3 years 11 MILLION!!!! that's it!!?? WOW...that is a nice deal...he's 26 right now...by the time his contract is over his athletic ability will have diminished... great deal.


amazing to see how deep this team has become (if the international players can play in the NBA)...high risk high return.


----------



## crimedog (Jun 3, 2003)

nice thing about this signing...in addition to the terms of the deal...is that there are actually Indy fans saying they are sad to see him go. getting something positive out of philly fans about salmons was like pulling teeth. 

i've been hoping all offseason that we could get dr.jones...but before BC...such hopes were met with milt palacio signings. now..."we should trade for a point guard like ridnour or tj ford" and "we should sign an athletic 2 guard like fred jones" seem to be couriered right through to the GM's office.


----------



## no_free_baskets (Jan 4, 2006)

madman said:


> great deal for the raptors save a lot of money for the future and its another 3 year deal


yeah, i absolutely love that its another 3 yr deal...ive always believed that best case scenario, the raps are at least 2-3 yrs from serious contention...BC is aligning it perfectly so that we'll have significant cap space flexibility (19-20 mil.) in those yr where if everything goes right, we'll be in contention...BC naysayers have to just face it, BC is good, really good...


----------



## pmac34 (Feb 10, 2006)

crimedog said:


> nice thing about this signing...in addition to the terms of the deal...is that there are actually Indy fans saying they are sad to see him go. getting something positive out of philly fans about salmons was like pulling teeth.
> 
> i've been hoping all offseason that we could get dr.jones...but before BC...such hopes were met with milt palacio signings. now..."we should trade for a point guard like ridnour or tj ford" and "we should sign an athletic 2 guard like fred jones" seem to be couriered right through to the GM's office.


^exactly

rob babcock thought a little to much "out of the box"


----------



## Slade (Dec 7, 2005)

[MonsterBosh]The team won't get 10 wins next year, too many euro's who can't play.
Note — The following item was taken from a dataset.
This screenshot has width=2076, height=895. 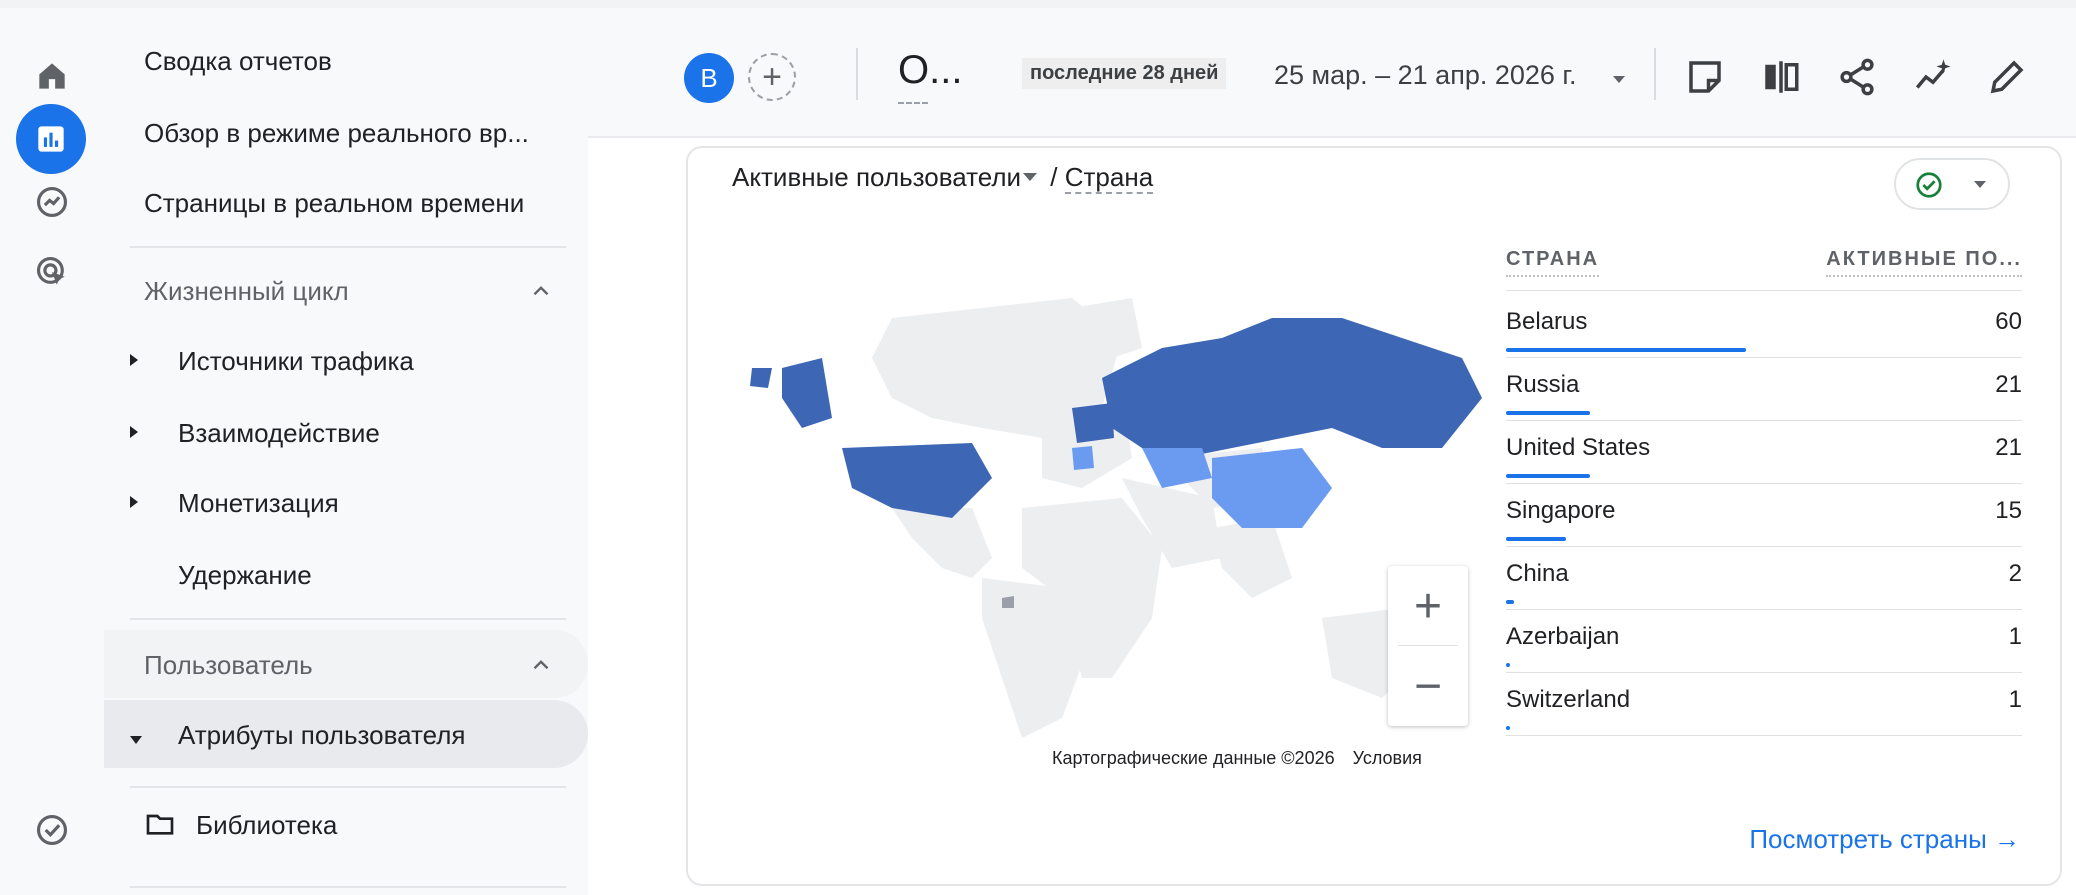 I want to click on country-name: Belarus, so click(x=1547, y=322). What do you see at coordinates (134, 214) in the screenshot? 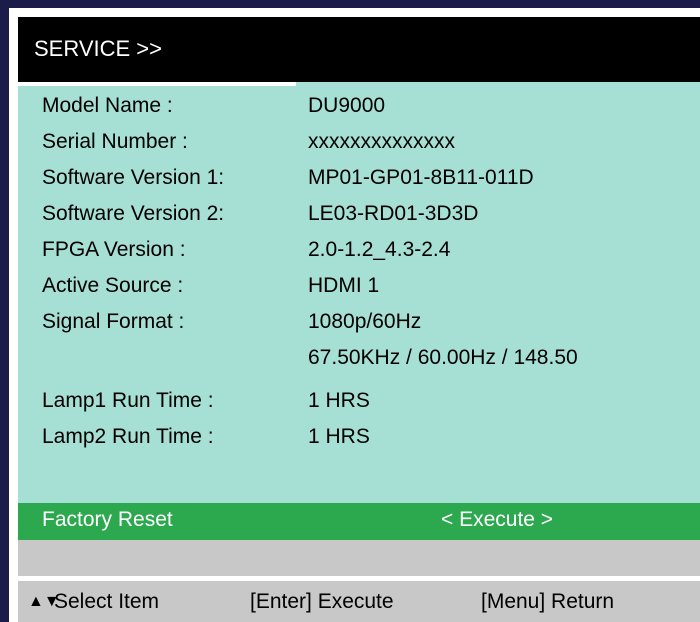
I see `row-label: Software Version 2:` at bounding box center [134, 214].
BC is ans idiot, the Raps are heading for the lottery again.[/MonsterBosh] 

Seriously though, I'm loving the offseason.......but what ever happened to MonsterBosh???


----------



## pmac34 (Feb 10, 2006)

Slade said:


> [MonsterBosh]The team won't get 10 wins next year, too many euro's who can't play. BC is ans idiot, the Raps are heading for the lottery again.[/MonsterBosh]
> 
> Seriously though, I'm loving the offseason.......but what ever happened to MonsterBosh???


didnt he get banned for REALLY wanting to trade bosh for tony parker??


----------